We all do it. We all progress (I learned that word from Boss). Sometimes he says, "Sally, shall we progress to bed?" or "Sally, shall we progress to our walk?" Occasionally, when he is in a mood, he will say, "Sally, can we progress to the car and leave the sniffing for gophers to another time?") We move from place to place, we become more familiar with things, we adopt behaviors and their effects. Those of us who are dogs particularly enjoy a settled routine where we can spread out, become part of the surrounding and take in the joys of the surrounding. Some people--but never a dog--would call that approach taking things for granted. We do not take for granted. Our behavior is based on how much we have absorbed. This is our growth. We move into things and we become them.

This is largely what the Boss tries to get in his work and in his attempts at teaching others who want to do the kinds of work he does. This is what I do with Boss.

There is never enough time, and things have their own way of growing, sometimes away from us, sometimes even closer to us. Boss tries on occasion to tell me things about his regard for me, and they are good to hear. But my behavior is already based on my understanding of them, and I know of them as I know to herd animals and humans, and I know of them as I know I will sometimes find myself in the midst of some response, back into the present moment and doing.

We are all of us, humans too, growing toward places we have set our hearts upon. Being is a growing. We grow as long as there is being. Life without Boss is unthinkable and so I will stop thinking because that would get in the way of my being.

P.S. Epstein cannot be all that poorly off. He left some of his kibble uneaten, but to show him the order of things around here, I have eaten it.

Monday, April 16, 2007

Hospitals Suck

It is said of us--by humans, I might add--that we are short on long-term memory, interested only in such things as walks, treats, and such stratagems as will give our people status among their friends. As in, What a well-mannered dog. Or, worse, I wish my dog could do that trick!

Even though it was three and a quarter years ago, I remember when Boss was in a hospital, away from his job, away from me.

Now it is my turn and although the situation is reversed, I am away from my job and from Boss.

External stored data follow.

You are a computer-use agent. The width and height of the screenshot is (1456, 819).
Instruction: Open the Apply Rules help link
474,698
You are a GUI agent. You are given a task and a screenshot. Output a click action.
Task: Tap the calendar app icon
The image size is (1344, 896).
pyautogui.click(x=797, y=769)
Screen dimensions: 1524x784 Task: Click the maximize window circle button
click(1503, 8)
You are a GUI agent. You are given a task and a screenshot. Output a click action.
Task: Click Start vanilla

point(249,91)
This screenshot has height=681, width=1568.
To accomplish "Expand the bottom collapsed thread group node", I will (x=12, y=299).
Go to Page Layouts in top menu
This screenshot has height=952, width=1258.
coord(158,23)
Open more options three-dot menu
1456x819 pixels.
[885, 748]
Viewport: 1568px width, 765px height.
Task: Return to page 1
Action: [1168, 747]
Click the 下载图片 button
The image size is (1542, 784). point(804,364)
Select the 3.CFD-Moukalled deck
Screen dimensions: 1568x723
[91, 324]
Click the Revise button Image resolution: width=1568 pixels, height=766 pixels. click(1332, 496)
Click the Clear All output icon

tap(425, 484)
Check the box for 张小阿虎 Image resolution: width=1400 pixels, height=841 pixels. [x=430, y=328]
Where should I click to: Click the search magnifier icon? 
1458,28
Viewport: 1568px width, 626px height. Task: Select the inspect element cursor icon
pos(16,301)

There was something said about an IV drip to ease the pain and get me out of shock, which in a way reminds me of the story Boss told me on the occasion when an artist named Zoe Strauss didn't get a Guggenheim grant she'd applied for. Well told. In fact, fuck shock, hospitals, and IV drips. Fuck not being able to work, or have any sense of getting things done.

Some dogs apparently like this kind of life, the lay-about life. There was a dog at Peet's the other day who seemed to have a handle on things. Called itself a Therapy Dog. Goes around to hospitals and rehab centers, inspiring people to get off their sorry ass and out into the weather, where there are things to be sniffed, plans to be made.

I don't mind the occasional wait for Boss in his car, which he also refers to as my office. Mostly I go to class and faculty meetings with him and we work the writers together, so the occasional wait isn't too bad.

Waiting in a hospital, on the other hand,is simply against Nature. Dogs were not meant to wait in hospitals. Dogs are meant to get on with it, to get the job articulated, to get the job done.

Of all the places in the world to be, a hospital on the lower end of Milpas, even if it is across the street from The Habit, which does a pretty good burger, is no place for a dog. No place at all.

They have got me fucking drowsy, which may be from the meds, or it may be the result of this being one boring place. When I get a nap, I'm going to look for a way out of this. I think the term is AMA, against medical advice. Being a good patient is not in my job description. I am a dog. That is my job description.